The effects of our neglect of critical thinking in our educational system are evident all around us. For example, consider the poor quality of several government policies – how long will it take us to realise, for instance, that competence, not federal character, is what will promote development? It is equally evident in our inability to complete a thought process and convert it into appropriate, beneficial action – we realise that the blocked drainage needs to be cleared in order to reduce flooding, but those who come to clear it merely scoop all the dirt onto the side of the roads rather than into a wheelbarrow to dispose of it. Of course, the rain washes half of it right back into the gutter, and several months later the rest has solidified into a mound with tall grasses growing on it. Why is it impossible to think of scooping out the dirt and disposing of it at the same time? It is the same way the federal and state road maintenance services fix the potholes on our roads. First, a team arrives which draws lines around the potholes, followed two weeks later by the team which scoops out the old tar.
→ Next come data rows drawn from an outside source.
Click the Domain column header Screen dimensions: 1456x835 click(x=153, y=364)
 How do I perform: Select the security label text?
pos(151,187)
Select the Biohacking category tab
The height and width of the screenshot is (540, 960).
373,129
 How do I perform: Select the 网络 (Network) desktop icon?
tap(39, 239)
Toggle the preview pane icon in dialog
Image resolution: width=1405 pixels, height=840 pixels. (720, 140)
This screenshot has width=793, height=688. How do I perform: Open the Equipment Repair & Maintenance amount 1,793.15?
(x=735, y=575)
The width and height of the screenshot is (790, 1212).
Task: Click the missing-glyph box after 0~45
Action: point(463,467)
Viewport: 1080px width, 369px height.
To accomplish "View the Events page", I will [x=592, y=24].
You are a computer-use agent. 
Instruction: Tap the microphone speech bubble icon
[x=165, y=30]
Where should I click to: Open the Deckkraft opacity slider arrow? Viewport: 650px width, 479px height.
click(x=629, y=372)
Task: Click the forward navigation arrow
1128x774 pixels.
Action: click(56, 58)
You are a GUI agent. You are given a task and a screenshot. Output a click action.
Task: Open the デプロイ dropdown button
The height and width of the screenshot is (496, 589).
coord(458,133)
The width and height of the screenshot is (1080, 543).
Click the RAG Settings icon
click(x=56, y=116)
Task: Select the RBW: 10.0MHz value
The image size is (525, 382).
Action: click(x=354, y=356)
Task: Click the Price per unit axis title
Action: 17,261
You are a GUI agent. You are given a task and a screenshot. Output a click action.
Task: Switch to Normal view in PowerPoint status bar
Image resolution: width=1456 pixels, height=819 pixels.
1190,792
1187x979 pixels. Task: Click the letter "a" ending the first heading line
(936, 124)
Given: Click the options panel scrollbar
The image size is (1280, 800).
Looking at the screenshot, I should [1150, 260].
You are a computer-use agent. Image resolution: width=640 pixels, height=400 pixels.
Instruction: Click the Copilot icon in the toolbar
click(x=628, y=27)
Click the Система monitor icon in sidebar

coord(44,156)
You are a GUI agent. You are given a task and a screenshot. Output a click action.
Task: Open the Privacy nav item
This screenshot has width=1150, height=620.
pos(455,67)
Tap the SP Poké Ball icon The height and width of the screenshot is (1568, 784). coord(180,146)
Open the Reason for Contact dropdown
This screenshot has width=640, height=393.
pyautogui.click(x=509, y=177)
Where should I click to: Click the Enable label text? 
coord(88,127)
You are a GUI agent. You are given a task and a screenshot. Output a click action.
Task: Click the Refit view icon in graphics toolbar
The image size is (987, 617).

Very often, nothing may happen again for several months, so that the state of the road becomes worse than before the intervention by the authorities. Our thoughts and actions don’t come together in a connected chain.

 

Some people have suggested that lack of adequate feeding, especially the absence of sufficient protein during childhood, might be responsible for the poor quality of our minds. In many homes children are given very little meat, presumably to prevent them from developing a taste for it and therefore beginning to steal it (get the logic?) Children, in general, are condemned to eating the legs and wings of chicken, for example. While this may be debatable, there is no doubt that the wrong approach we have to the education of our children must definitely compound our situation, for it has been shown that certain skills need to be acquired very early in life in order for them to impact on the whole of life.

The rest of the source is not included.